New roles and competences
AI offers new opportunities and risks in the non-legal business processes, requiring legal professionals to adapt and develop new skills in using AI. The use of GenAI requires new capabilities within organizations. Lawyers, like any other professionals, will have to learn to work with GenAI. This includes controlling algorithms (‘prompt engineering’) and interpreting and assessing AI output. Those who do not know what prompt engineering entails will continue to ask stupid questions to a smart system. It is also important to be able to recognize manifestly incorrect output. In addition, the work processes of the legal function are changing. IT is going to play an essential role in both the primary process and data protection.

Data management
To work more data-driven has implications for data management: the basics, such as the data quality, IT security and compliance, need to be in order. This also calls for more T-shaped and O-shaped professionals (respectively, professionals who combine in-depth knowledge in one area with good basic knowledge in multiple areas, and professionals who combine their professional knowledge with knowledge of people, clients and business, ed.) who can work together effectively in multidisciplinary teams. For the lawyer, this means that he or she will have to appropriate the IT and data domain. Those who succeed are also more likely to be successful in using legal tech in their own practice. But honesty dictates us to concede that we - as O-shaped legal professionals - are often not there yet.

Take action now
Anyone who does not delve into the fields of AI and GenAI will find it quite challenging to catch up in a few years. It is crucial for legal professionals and organizations to act now and integrate AI into their business activities and processes. Where to start?

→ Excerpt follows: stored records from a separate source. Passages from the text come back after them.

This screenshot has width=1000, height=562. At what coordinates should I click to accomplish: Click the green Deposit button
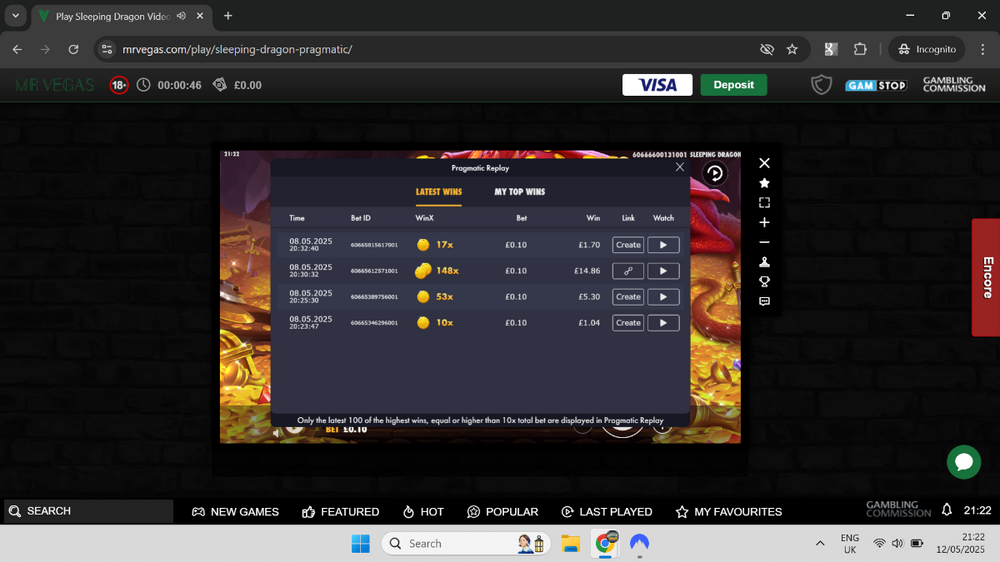click(x=733, y=85)
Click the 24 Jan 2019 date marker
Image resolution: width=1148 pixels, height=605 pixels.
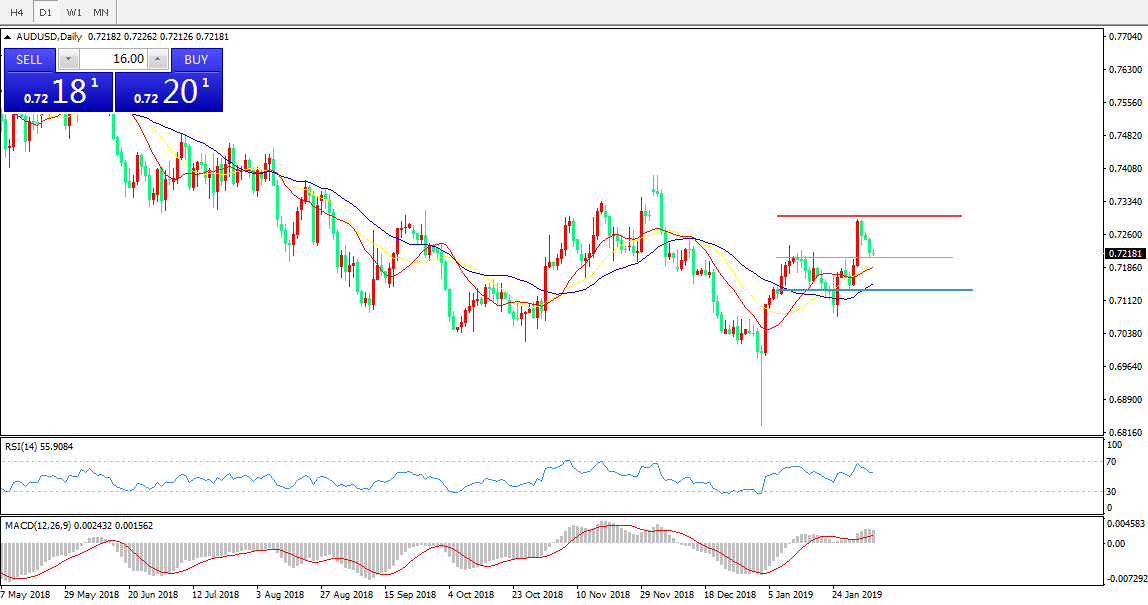(857, 595)
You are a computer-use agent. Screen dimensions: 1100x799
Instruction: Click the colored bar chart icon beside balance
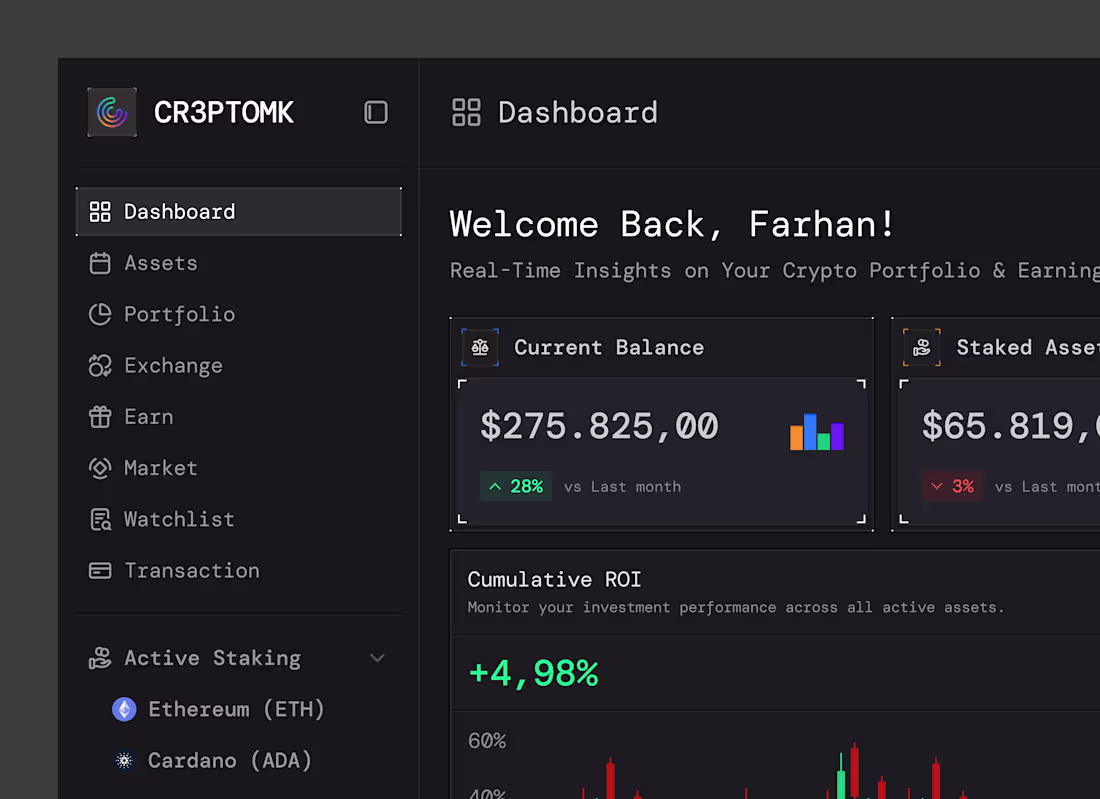815,432
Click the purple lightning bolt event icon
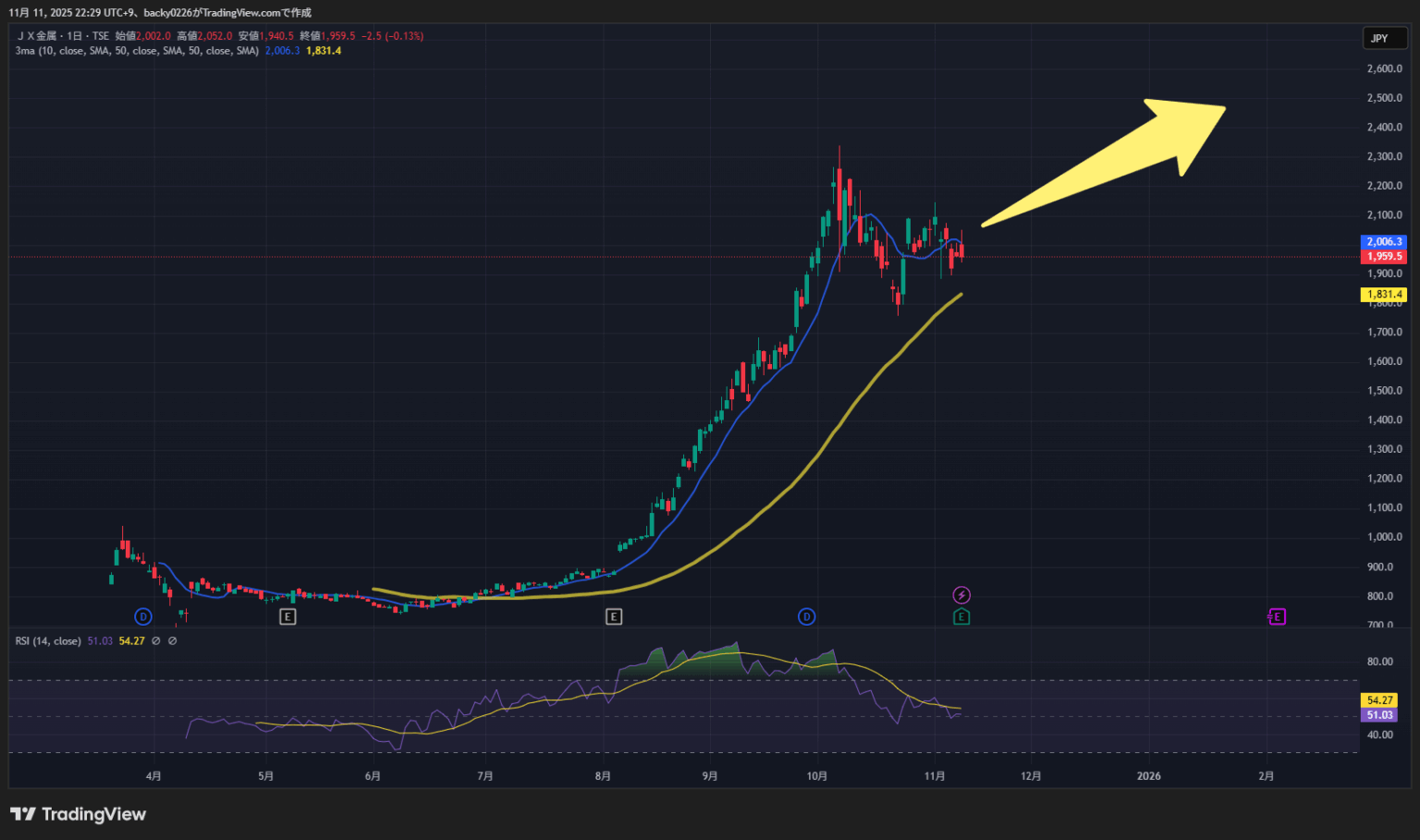Screen dimensions: 1420x840 click(x=961, y=595)
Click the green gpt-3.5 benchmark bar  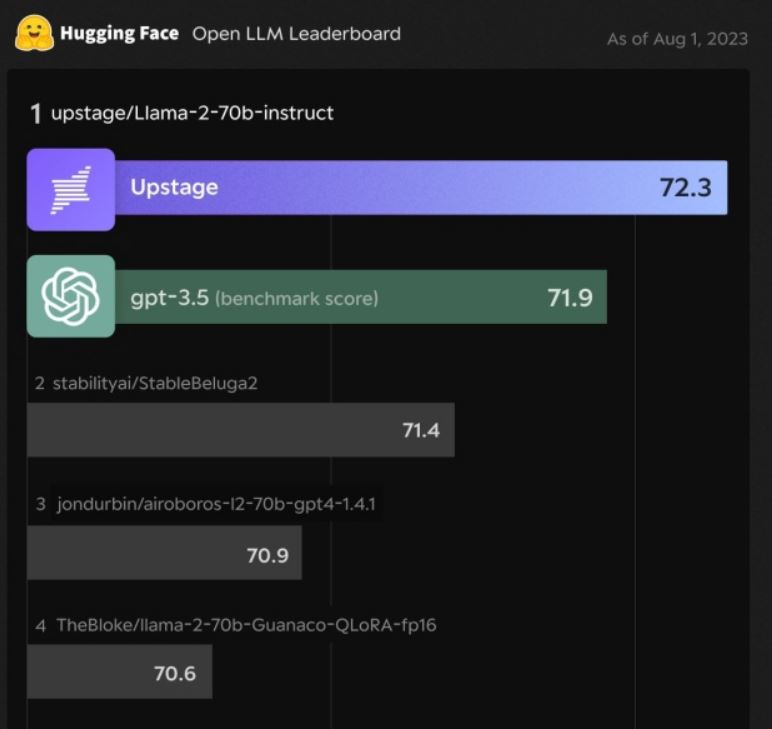pyautogui.click(x=361, y=297)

Make sure to upgrade your models, your data, your systems, and your people. But also avoid turning lawyers into programmers. Ensure that the cooperation between disciplines in the organization is strengthened. Embrace and explore the technology so that you can gain insights into opportunities and pitfalls in a timely manner. Adopt an agile approach: take small steps so you can adjust timely and stay well on track.

Essay by Dominique Poot, Director Legal Management Consulting at Deloitte Legal, and Sebastiaan ter Wee, Partner Tech Law at Deloitte Legal. Published in Management Scope 01 2024.